What you need to do -> Check every line of the records below for the string "screenshot" and copy the ones that have it.

Collected data entries
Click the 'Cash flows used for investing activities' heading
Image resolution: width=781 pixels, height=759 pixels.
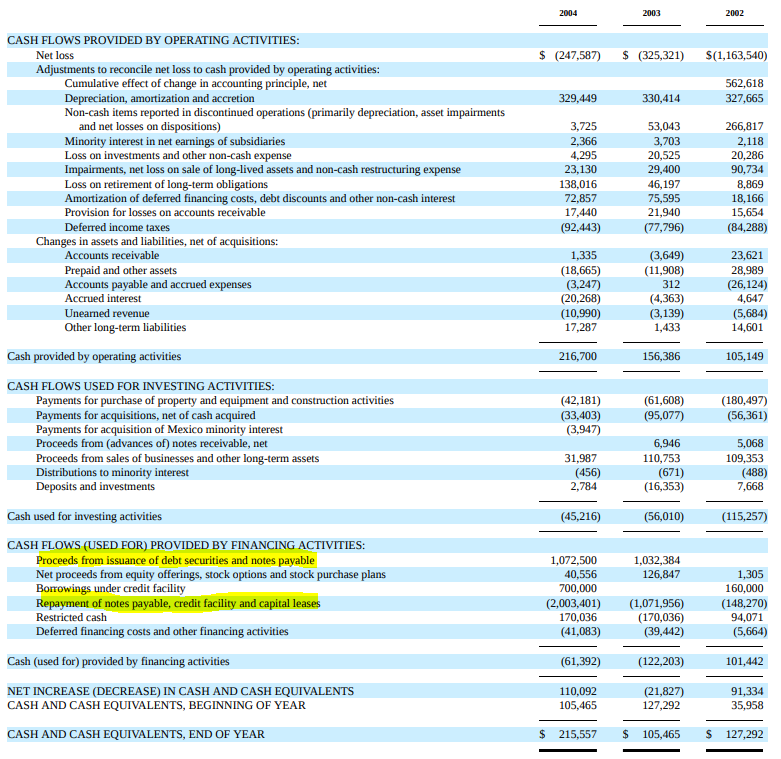point(140,386)
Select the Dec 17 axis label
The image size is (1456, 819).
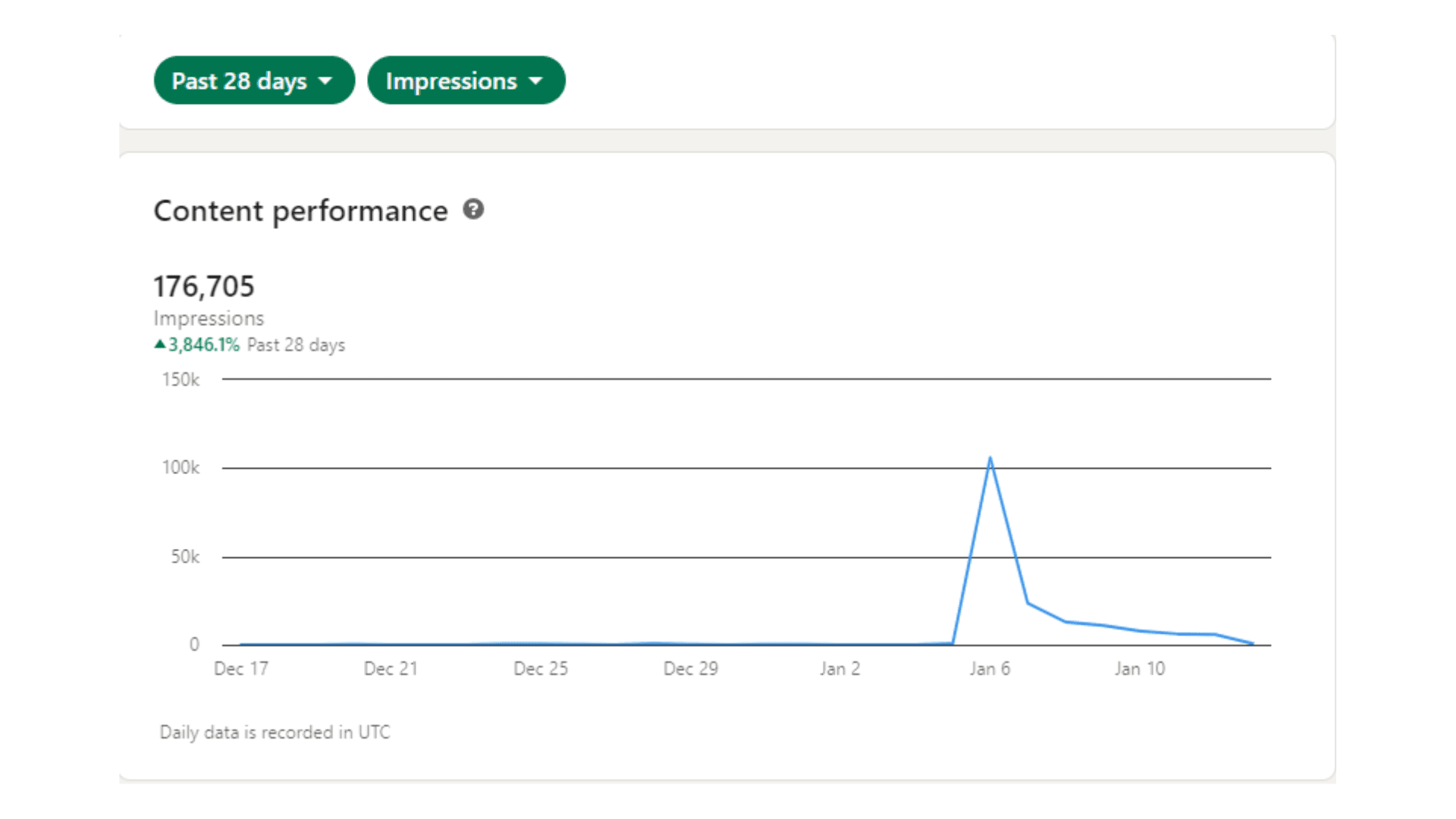[241, 669]
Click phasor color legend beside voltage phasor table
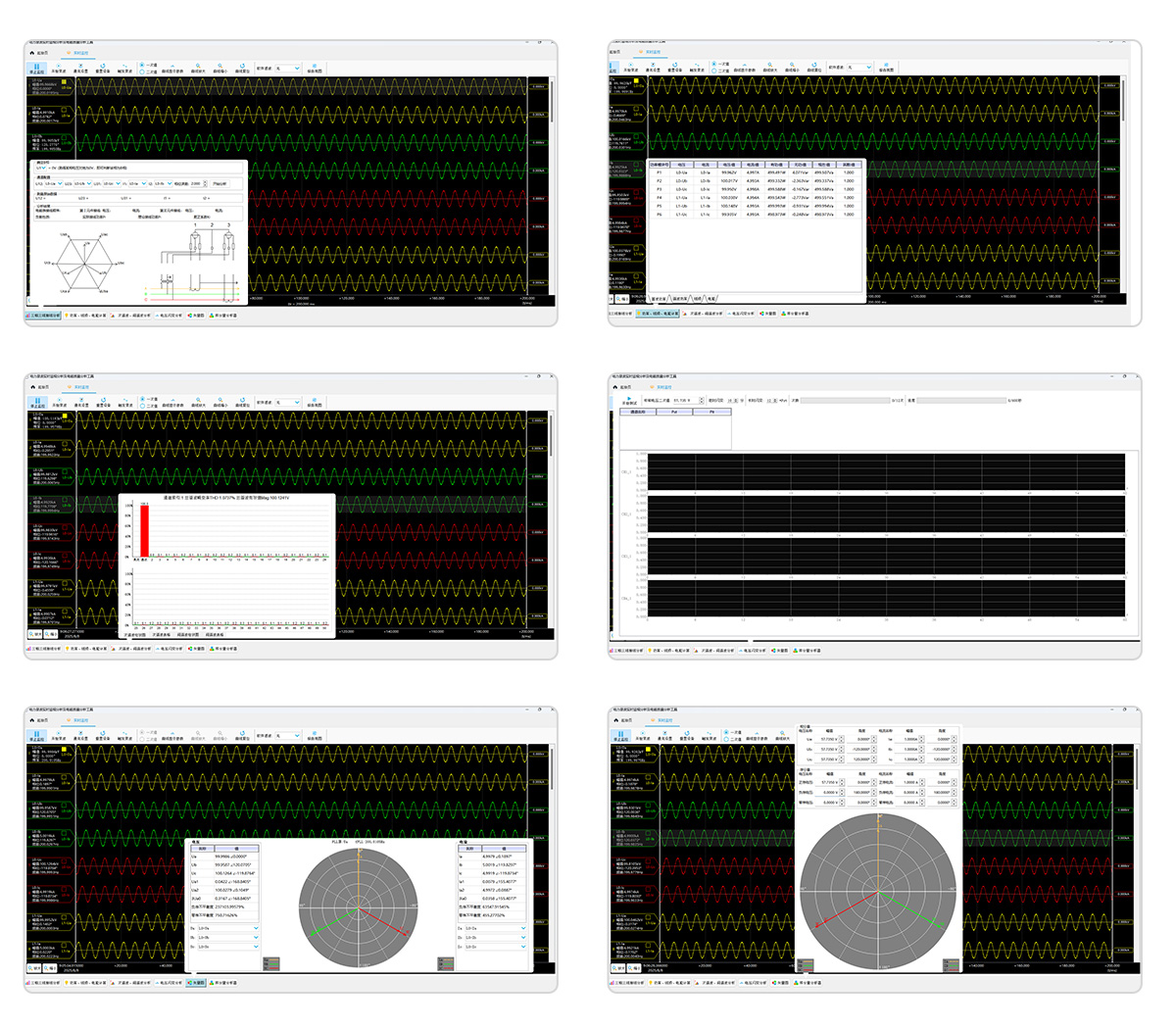Viewport: 1176px width, 1029px height. coord(270,963)
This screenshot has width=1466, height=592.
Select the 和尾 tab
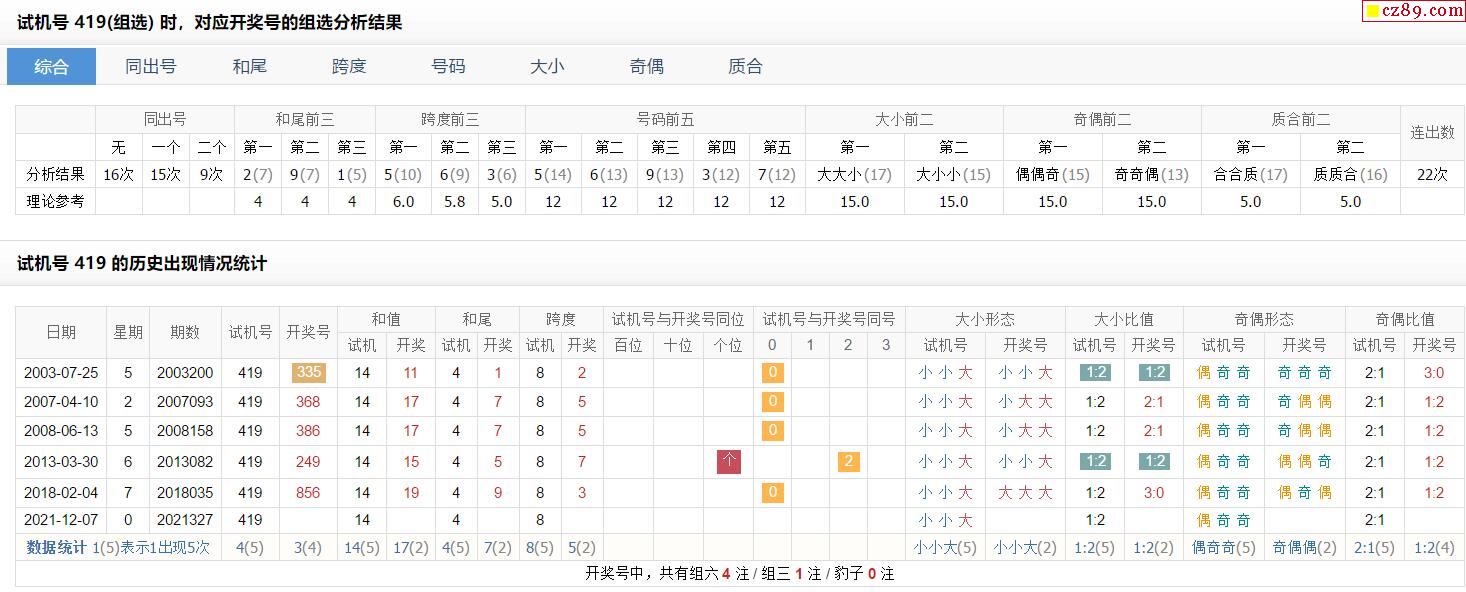(249, 67)
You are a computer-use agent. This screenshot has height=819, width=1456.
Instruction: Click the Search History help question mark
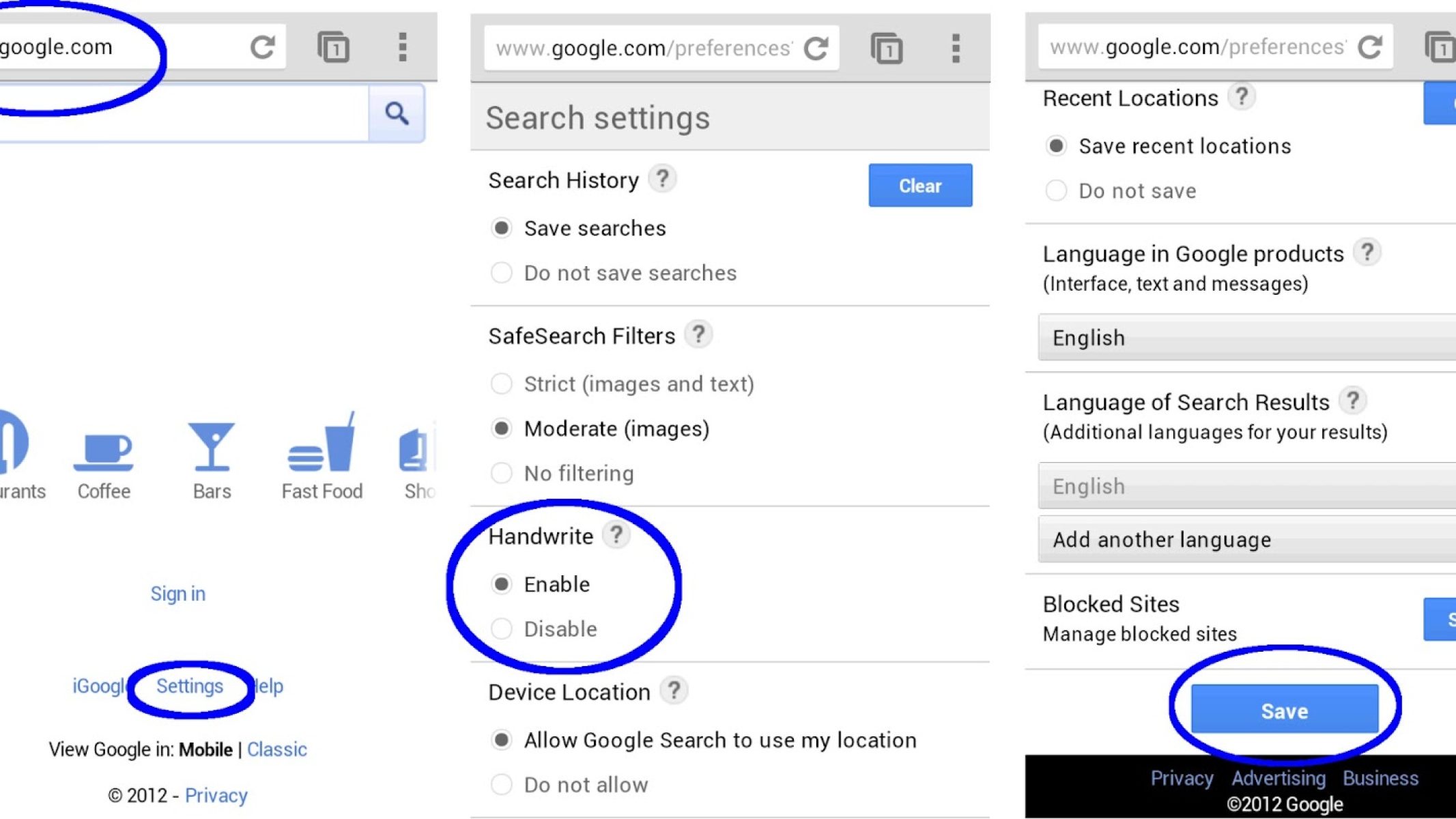[662, 179]
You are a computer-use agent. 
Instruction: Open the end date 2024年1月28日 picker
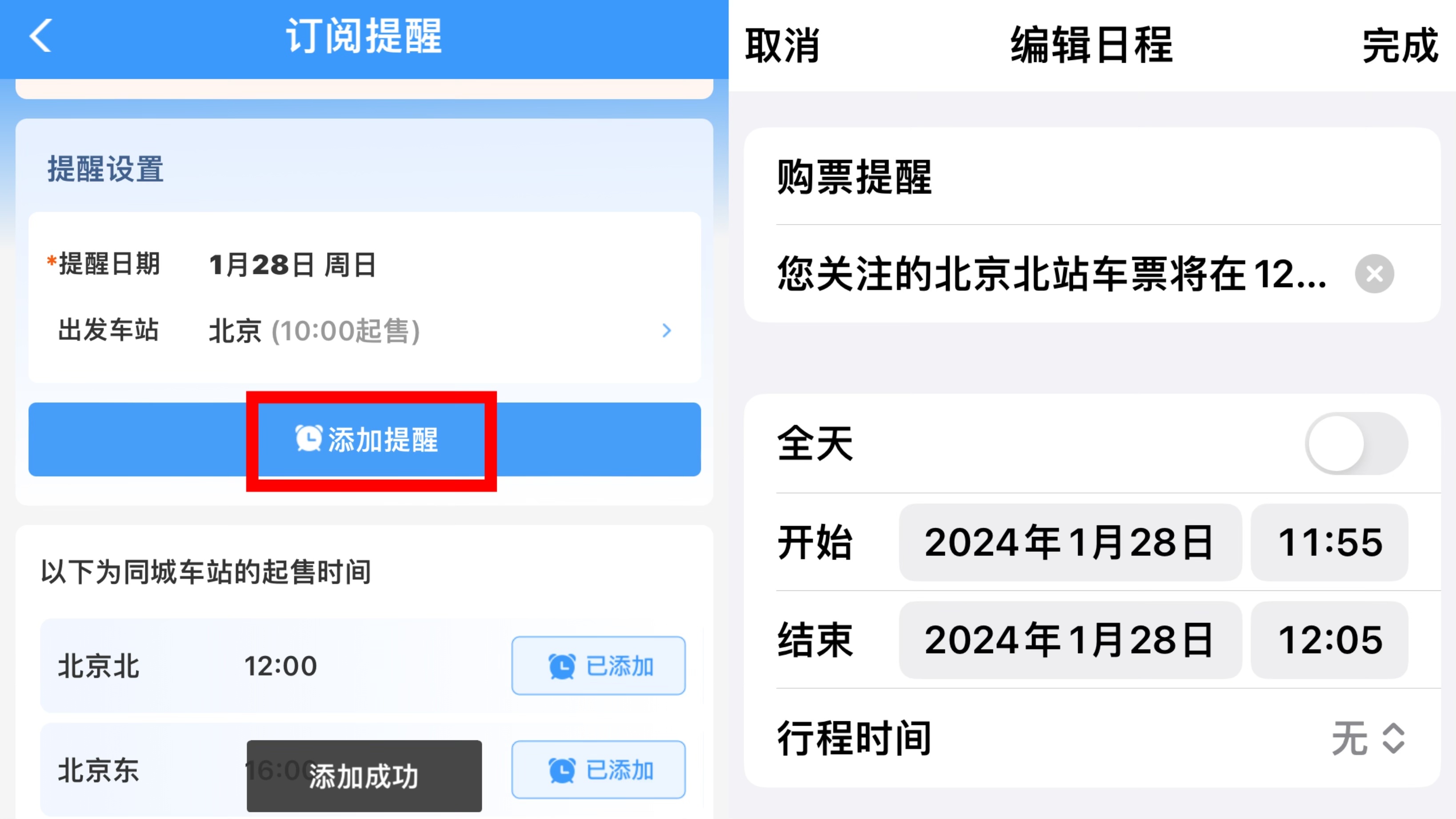(x=1070, y=640)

Task output ->
This screenshot has width=1466, height=592.
You are a computer-use agent. This screenshot has height=819, width=1456.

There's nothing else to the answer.